OUR MISSION

We are building community power.

LICET transforms the culture of civic participation and government accountability on Long Island by nurturing grassroots participation and leadership in working class communities of color. 

LICET works with these communities to turn the tide of anti-immigrant and anti-worker politics and build a common platform of economic and racial justice on Long Island. We do this in four key ways: 

  • Increasing civic engagement through non-partisan voter registration, education, and mobilization;
  • Training and supporting a new generation of leaders and grassroots organizations;
  • Coordinating grassroots organizing campaigns to build power in Long Island communities of color; and 
  • Providing naturalization assistance to immigrant Long Islanders.

OUR HISTORY

Since forming in 2011, LICET canvasses have now contacted more than 100,000 Long Island voters of color, educating them about local issues and mobilizing them to vote, and we have registered more than 15,000 people to vote. Our leadership development programs have trained representatives of over 75 Long Island community organizations, including 24 young leaders of color who have received full-time, summer-long training and organizing experience through our “Movement Building Organizers” program. And we have worked with partners to build coalition and coordinate campaigns on redistricting, immigration reform, police reform, language access, and other issues.

LICET’s model—combining electoral mobilization, grassroots organizing, and coalition- and capacity-building—has helped establish it as a central place for building grassroots leadership and political power for working class immigrants and communities of color on Long Island.

Our approach is a direct result of the history of immigrant and working-class advocacy on Long Island, and the political climate reigning at the turn of the decade.

GOTV_presser.jpg
A "Get Out the Vote" press conference for our very first election cycle, in 2011.

Through the early 2000s, Suffolk County became the principal laboratory for anti-immigrant politics in the northeastern United States. Following a major demographic transformation—the immigrant population more than doubled since 1980 and the Latino population rose to approximately 250,000—extremists channeled their anger and organized themselves.

training.jpg

One of our first community leadership trainings, in 2011. 

Egged on by opportunistic politicians, restrictionists in Suffolk County lashed out with demonstrations and policy proposals to target undocumented workers, day laborers, and the entire immigrant community.

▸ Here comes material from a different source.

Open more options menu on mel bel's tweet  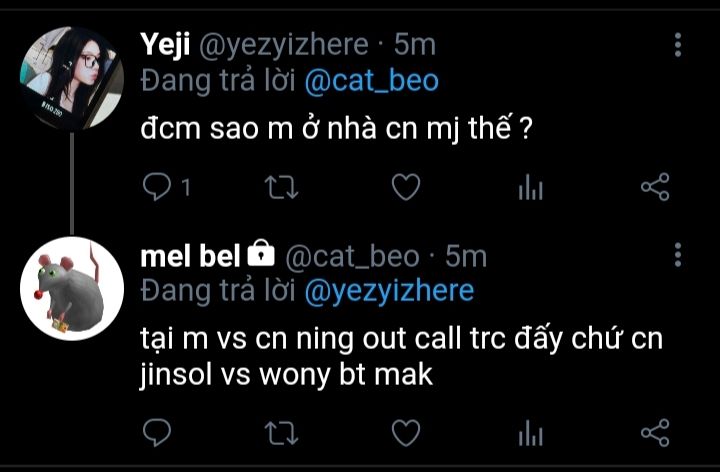tap(678, 255)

The result: what the Southern Poverty Law Center deemed a “climate of fear” for Suffolk’s immigrant community. This tragic sequence of events culminated in the hate murder of Ecuadorian immigrant Marcelo Lucero in Patchogue.

Immigrant rights advocates in Suffolk County responded, warding off the worst of Steve Levy’s proposals and drawing attention to the hate crime problem. But there was plenty of work left to do. Although communities of color constituted almost 25% of Long Island's population, their electoral power hadn't been fully seen. Workplace violations and discriminatory policing continued, and the doors of government remained largely closed.

Office_open.jpg
Opening our shared office with Make the Road and NYCC in 2012.

To address these ongoing problems, LICET was formed to shift the balance of power, building grassroots and electoral infrastructure across working-class communities of color on Long Island. We seek long-term wins on racial and economic justice, and strong leaders and organizations across the region.

Long Island is also strategically crucial, and a political bellwether at the state and national level. While New York City has been reliably progressive and upstate New York has remained largely conservative, Long Island has been increasingly up-for-grabs in both legislative and electoral contests. Communities of color have grown substantially while the white population is declining.

In national immigration politics, because of Suffolk County's reputation for anti-immigrant violence, the power of coalition organizing is profound. Our work on immigration reform with Long Island partners on immigration reform led to Rep. Peter King publicly adopting a public pro-comprehensive immigration reform stance, a remarkable feat given that he previously advocated for English-only laws. 

As recent years are demonstrating, it is possible to go from “negative” to “positive” in immigration and working-class politics. With electoral organizing that builds sufficient political muscle to make politicians reconsider anti-immigrant appeals, and grassroots organizing to achieve concrete policy victories, we have an opportunity to show the nation how a region that has been heavily anti-immigrant can be transformed into a place that welcomes immigrants, protects them, and honors their contributions.